Set exercise: Rewrite the listing starting at the line that contains "The width and height of the screenshot is (940, 552)." and ending at the line that contains "Action: (x=471, y=372)", replacing "separator line" with "divider line" and leaving everything else unchanged.

+ + + + + + +

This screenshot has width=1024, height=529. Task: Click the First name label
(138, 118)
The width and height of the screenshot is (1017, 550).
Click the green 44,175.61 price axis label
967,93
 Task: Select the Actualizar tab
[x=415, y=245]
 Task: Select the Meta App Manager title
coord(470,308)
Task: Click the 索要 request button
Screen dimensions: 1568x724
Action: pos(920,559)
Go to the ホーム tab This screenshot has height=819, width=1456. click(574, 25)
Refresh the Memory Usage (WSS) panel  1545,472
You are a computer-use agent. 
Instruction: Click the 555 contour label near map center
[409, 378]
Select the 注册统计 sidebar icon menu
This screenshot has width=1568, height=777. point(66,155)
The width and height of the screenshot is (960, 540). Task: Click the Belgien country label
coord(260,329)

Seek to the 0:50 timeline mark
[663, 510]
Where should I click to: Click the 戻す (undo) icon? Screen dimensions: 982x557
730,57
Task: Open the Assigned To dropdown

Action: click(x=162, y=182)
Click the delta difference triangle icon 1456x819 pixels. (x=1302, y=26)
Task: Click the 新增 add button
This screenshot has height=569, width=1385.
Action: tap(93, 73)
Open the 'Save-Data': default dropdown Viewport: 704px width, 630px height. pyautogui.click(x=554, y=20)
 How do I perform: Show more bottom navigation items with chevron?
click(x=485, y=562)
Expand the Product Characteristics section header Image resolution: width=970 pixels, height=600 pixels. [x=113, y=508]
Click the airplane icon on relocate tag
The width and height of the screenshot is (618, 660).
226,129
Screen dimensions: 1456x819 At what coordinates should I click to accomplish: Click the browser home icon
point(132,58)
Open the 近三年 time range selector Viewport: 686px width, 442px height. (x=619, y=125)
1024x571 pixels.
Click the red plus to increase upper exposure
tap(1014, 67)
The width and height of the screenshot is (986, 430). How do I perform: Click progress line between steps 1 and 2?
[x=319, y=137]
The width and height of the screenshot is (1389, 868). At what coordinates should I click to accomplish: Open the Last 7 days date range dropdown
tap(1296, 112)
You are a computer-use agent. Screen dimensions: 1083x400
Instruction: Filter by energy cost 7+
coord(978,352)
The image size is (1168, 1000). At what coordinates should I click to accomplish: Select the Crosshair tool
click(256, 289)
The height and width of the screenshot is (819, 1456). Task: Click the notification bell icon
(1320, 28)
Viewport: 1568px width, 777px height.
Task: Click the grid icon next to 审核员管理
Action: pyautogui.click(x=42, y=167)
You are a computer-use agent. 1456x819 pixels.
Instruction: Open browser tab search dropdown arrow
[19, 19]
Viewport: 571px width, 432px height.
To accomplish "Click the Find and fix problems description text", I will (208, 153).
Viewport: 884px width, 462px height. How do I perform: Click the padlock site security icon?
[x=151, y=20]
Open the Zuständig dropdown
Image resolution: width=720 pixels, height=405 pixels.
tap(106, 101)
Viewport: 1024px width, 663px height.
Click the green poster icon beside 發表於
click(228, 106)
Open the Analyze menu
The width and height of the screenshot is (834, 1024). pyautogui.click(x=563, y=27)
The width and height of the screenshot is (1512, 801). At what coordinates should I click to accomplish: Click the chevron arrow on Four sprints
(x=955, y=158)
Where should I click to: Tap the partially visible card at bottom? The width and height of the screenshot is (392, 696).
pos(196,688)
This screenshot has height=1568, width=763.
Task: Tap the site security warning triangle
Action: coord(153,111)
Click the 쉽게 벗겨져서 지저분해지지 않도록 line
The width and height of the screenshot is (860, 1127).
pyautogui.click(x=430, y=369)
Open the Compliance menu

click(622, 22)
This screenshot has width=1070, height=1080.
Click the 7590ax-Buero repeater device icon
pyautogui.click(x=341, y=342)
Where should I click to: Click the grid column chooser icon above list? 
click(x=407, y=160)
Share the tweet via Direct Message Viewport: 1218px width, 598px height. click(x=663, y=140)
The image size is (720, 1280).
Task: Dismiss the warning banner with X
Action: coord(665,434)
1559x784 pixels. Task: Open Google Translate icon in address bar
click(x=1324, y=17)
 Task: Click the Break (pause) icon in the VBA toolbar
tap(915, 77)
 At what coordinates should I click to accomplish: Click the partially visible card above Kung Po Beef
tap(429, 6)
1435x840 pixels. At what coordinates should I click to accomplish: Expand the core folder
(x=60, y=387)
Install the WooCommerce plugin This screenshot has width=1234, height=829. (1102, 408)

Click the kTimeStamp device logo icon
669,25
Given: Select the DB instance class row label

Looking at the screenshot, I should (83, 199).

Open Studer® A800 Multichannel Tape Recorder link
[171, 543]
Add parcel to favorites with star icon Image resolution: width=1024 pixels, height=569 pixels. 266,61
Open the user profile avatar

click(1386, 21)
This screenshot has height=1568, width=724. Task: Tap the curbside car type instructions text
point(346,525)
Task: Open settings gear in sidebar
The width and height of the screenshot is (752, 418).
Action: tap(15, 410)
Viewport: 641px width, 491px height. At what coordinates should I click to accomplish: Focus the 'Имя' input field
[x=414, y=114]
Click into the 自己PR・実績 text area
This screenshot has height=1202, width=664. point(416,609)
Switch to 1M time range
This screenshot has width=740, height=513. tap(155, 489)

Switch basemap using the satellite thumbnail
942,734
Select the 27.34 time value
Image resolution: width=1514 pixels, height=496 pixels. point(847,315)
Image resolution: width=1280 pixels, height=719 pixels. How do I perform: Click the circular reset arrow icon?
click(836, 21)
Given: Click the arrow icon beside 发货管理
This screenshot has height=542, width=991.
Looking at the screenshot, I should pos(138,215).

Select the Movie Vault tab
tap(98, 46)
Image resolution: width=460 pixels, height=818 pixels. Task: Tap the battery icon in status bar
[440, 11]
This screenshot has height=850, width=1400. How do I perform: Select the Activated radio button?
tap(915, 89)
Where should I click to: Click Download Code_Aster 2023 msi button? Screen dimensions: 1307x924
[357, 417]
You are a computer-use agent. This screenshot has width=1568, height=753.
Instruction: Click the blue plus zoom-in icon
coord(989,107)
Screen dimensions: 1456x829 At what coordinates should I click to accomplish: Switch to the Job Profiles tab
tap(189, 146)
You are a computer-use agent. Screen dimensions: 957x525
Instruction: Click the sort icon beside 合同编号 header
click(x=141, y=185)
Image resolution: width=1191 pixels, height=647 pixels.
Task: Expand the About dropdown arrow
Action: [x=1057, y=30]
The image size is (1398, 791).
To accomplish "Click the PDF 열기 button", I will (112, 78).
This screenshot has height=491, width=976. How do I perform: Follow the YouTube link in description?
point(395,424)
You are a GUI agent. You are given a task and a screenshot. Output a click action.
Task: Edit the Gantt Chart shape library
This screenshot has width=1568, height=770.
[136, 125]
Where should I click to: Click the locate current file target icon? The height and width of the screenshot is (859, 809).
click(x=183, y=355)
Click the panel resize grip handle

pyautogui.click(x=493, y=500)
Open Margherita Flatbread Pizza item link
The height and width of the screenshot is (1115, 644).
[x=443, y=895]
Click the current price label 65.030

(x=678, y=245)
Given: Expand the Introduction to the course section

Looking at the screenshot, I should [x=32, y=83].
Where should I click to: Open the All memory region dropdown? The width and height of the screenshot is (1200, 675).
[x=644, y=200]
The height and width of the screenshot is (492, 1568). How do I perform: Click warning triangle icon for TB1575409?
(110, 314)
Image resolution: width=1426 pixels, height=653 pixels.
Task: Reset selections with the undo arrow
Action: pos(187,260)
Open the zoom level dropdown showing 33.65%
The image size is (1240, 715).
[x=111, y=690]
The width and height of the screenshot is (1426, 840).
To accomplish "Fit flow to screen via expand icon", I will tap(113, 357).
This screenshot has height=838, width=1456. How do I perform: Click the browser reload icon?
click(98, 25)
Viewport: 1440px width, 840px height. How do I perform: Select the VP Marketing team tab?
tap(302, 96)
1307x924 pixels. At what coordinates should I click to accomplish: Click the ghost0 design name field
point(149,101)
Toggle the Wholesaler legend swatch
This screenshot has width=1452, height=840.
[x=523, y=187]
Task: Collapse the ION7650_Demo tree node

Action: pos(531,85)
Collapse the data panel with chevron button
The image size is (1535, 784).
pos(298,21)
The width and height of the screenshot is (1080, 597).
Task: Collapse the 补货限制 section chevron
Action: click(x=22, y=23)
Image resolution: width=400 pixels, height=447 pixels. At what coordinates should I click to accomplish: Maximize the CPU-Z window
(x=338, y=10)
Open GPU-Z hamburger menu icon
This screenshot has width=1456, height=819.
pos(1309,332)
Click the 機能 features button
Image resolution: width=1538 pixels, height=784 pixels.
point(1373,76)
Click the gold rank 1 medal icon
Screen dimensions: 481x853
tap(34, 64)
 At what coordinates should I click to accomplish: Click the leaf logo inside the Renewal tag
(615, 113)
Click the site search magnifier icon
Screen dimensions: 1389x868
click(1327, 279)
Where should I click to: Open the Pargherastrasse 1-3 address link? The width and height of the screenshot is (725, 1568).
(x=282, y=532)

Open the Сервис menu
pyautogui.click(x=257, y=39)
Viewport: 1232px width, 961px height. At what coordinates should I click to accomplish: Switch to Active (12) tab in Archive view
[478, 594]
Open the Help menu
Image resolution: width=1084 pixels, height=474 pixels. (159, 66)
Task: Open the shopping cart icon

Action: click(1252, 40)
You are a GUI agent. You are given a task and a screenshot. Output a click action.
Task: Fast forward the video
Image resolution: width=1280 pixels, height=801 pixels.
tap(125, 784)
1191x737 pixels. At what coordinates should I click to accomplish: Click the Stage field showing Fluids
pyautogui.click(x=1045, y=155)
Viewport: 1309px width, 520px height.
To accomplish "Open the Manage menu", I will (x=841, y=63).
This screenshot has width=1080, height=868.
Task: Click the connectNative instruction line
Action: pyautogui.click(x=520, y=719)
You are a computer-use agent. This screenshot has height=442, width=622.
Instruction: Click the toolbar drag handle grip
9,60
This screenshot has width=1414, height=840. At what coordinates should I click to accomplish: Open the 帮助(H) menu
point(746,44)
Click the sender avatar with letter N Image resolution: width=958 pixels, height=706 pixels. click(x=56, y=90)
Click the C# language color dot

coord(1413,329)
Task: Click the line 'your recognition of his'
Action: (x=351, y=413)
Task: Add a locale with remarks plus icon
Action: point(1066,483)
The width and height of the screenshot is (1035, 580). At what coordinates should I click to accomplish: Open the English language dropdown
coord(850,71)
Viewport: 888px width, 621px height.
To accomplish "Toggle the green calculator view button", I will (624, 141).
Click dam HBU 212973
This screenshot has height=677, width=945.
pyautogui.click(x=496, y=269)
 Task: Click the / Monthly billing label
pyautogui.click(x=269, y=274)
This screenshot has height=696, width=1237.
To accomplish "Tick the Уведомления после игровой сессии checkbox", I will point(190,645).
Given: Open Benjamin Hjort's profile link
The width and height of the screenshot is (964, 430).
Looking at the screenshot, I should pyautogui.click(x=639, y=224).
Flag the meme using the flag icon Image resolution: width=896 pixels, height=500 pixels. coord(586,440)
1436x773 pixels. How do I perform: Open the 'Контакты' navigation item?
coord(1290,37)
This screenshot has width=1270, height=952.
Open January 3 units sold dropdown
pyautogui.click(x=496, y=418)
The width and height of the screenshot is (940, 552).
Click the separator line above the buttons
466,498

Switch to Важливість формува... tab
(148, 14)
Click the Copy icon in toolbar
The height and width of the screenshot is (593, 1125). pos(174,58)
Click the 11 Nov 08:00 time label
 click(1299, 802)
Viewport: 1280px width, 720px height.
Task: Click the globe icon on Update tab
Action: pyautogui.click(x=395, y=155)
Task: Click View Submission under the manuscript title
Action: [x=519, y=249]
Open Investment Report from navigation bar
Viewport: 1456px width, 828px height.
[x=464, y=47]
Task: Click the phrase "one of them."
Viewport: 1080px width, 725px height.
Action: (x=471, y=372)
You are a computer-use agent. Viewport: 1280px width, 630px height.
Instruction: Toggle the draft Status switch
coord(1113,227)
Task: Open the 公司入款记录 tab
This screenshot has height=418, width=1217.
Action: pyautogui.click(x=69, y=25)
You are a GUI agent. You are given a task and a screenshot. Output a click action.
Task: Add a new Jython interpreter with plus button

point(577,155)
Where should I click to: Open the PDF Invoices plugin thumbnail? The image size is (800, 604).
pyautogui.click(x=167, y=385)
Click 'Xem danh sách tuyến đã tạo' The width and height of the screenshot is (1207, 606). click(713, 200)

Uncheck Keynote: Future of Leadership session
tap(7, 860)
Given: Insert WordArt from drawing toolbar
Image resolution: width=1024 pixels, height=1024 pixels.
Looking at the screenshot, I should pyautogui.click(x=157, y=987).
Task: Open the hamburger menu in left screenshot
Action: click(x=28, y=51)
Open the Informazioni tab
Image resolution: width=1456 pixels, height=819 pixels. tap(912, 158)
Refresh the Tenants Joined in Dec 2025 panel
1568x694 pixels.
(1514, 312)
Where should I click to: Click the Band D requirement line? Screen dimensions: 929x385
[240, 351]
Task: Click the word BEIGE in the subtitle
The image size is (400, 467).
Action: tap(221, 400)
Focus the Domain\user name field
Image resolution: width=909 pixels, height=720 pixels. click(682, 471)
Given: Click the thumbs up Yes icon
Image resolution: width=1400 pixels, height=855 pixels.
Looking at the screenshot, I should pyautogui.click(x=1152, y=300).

+ + + + + + +

Reply:
The width and height of the screenshot is (940, 552).
Click the divider line above the buttons
466,498

Switch to Важливість формува... tab
(148, 14)
Click the Copy icon in toolbar
The height and width of the screenshot is (593, 1125). pos(174,58)
Click the 11 Nov 08:00 time label
 click(1299, 802)
Viewport: 1280px width, 720px height.
Task: Click the globe icon on Update tab
Action: pyautogui.click(x=395, y=155)
Task: Click View Submission under the manuscript title
Action: [x=519, y=249]
Open Investment Report from navigation bar
Viewport: 1456px width, 828px height.
[x=464, y=47]
Task: Click the phrase "one of them."
Viewport: 1080px width, 725px height.
Action: (x=471, y=372)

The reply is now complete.